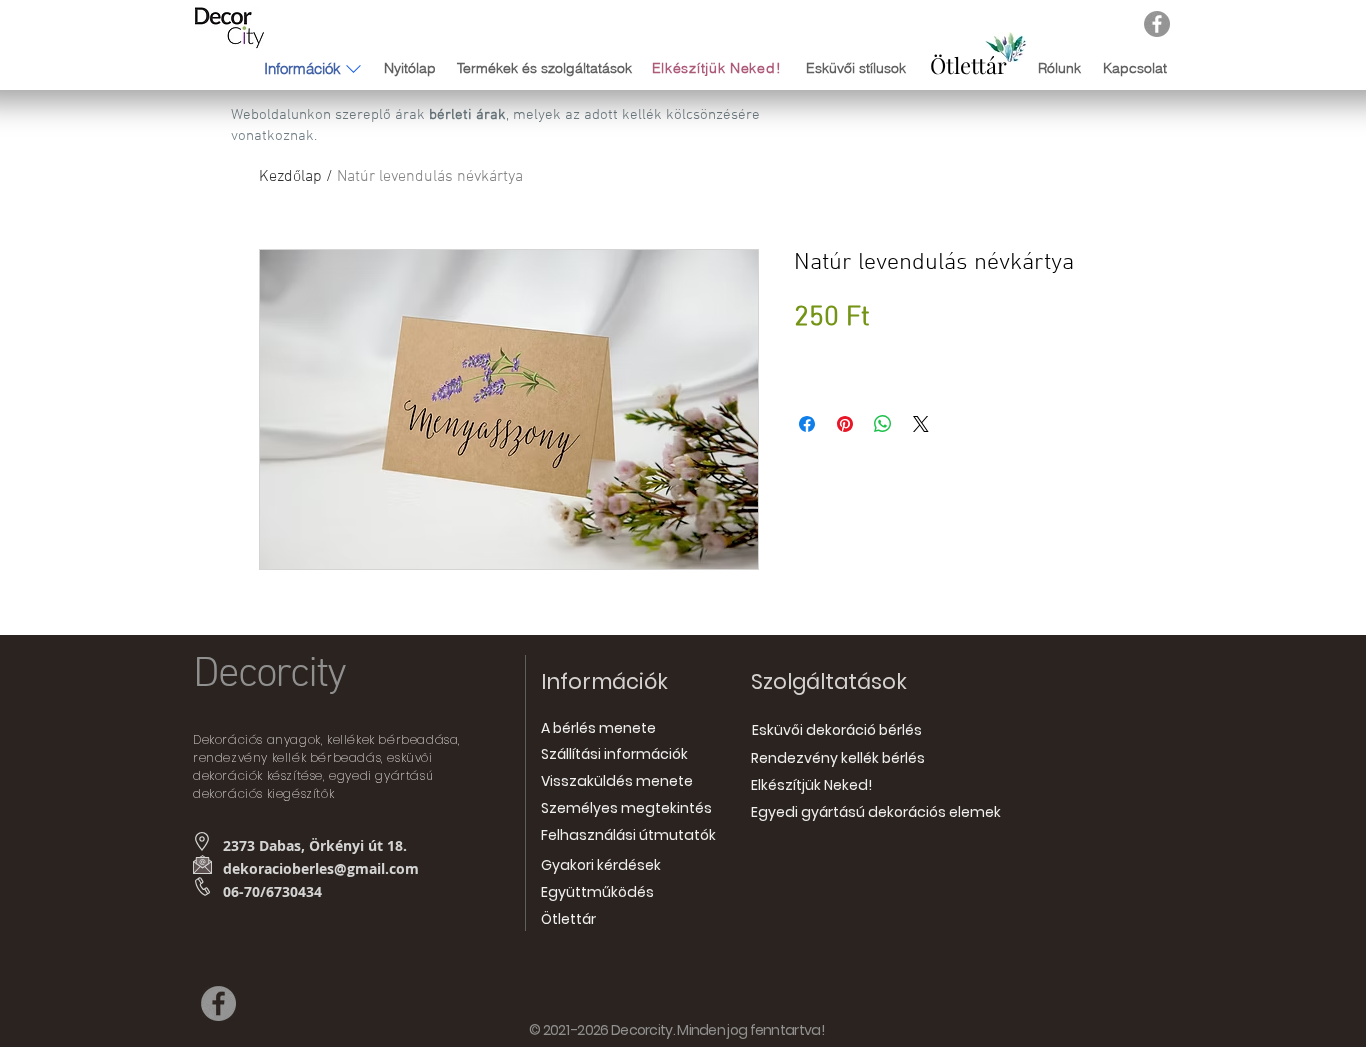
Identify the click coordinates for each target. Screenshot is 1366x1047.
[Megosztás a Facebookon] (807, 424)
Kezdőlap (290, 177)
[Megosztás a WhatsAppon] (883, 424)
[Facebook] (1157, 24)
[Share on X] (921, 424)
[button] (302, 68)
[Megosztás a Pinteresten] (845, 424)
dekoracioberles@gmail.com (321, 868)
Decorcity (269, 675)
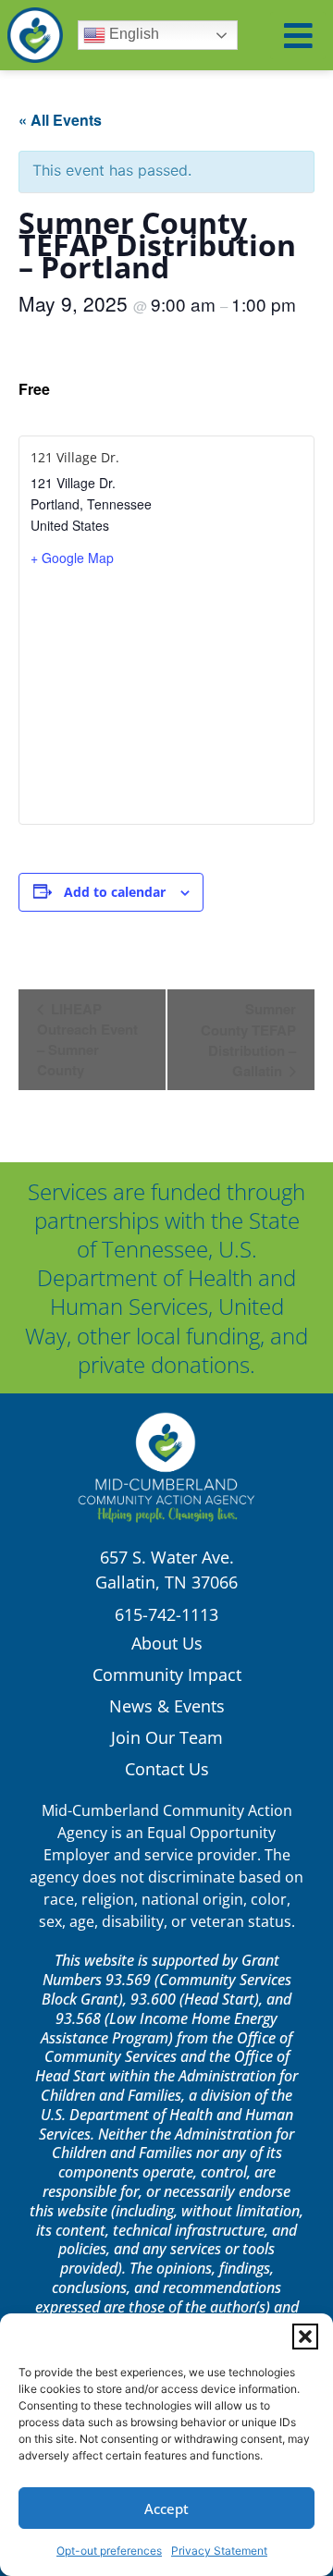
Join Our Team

......

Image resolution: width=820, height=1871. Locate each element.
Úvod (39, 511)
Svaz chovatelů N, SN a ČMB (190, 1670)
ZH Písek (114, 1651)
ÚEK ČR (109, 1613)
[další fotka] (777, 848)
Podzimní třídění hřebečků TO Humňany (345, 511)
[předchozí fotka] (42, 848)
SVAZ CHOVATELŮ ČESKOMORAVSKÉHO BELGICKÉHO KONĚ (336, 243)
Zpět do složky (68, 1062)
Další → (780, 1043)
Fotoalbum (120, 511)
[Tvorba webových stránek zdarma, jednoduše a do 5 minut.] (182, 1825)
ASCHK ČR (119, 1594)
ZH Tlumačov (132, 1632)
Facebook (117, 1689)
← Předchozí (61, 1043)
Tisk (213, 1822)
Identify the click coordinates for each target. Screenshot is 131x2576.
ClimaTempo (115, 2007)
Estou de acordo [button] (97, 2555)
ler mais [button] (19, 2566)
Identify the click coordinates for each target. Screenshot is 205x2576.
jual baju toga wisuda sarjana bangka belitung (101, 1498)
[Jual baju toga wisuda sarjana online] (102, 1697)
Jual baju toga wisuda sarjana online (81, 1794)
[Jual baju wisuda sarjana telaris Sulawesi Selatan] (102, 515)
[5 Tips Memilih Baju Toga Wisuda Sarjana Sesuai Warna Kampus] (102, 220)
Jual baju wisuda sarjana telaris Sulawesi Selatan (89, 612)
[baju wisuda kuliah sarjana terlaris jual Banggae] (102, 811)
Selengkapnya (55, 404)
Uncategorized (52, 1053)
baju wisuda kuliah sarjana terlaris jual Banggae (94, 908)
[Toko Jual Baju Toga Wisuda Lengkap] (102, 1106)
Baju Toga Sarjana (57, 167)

......

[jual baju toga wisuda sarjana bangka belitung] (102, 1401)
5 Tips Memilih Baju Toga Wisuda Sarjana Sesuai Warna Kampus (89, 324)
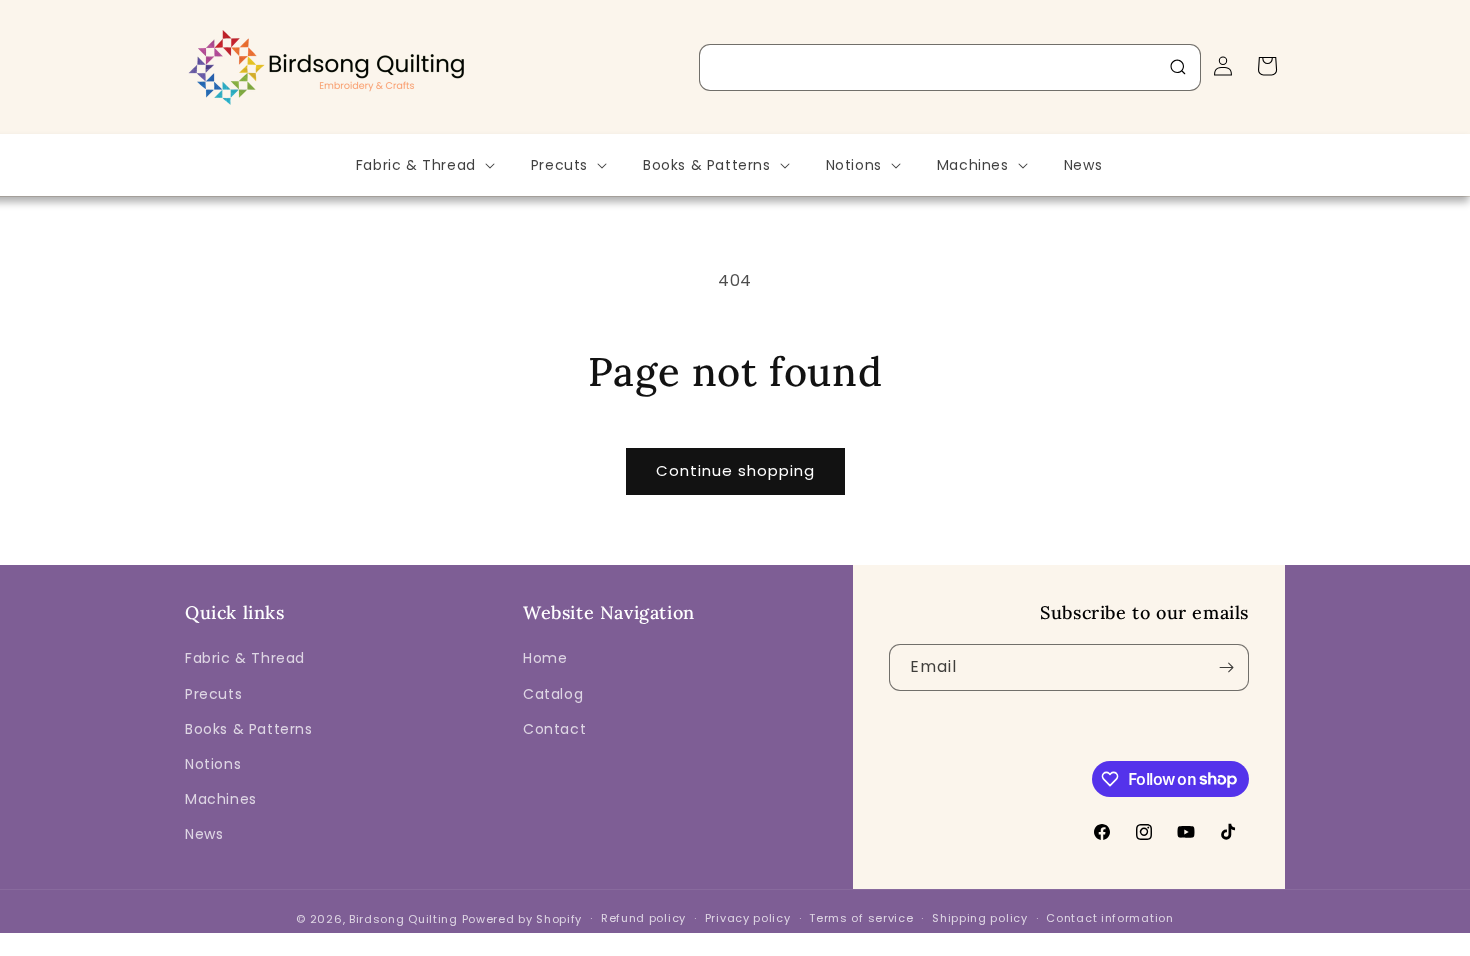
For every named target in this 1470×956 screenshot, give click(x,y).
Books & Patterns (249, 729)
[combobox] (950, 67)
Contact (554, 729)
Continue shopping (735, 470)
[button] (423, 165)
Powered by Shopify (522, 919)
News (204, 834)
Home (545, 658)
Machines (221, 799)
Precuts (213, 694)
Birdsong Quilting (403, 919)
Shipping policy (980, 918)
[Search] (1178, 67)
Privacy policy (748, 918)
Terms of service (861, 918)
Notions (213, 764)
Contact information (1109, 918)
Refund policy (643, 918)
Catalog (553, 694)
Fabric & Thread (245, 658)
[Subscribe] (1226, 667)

......

*Work order*.
Looking at the entries above, work out how many lines contain the word "Megosztás", then reply with only that figure.

*Solution to this exercise*.
3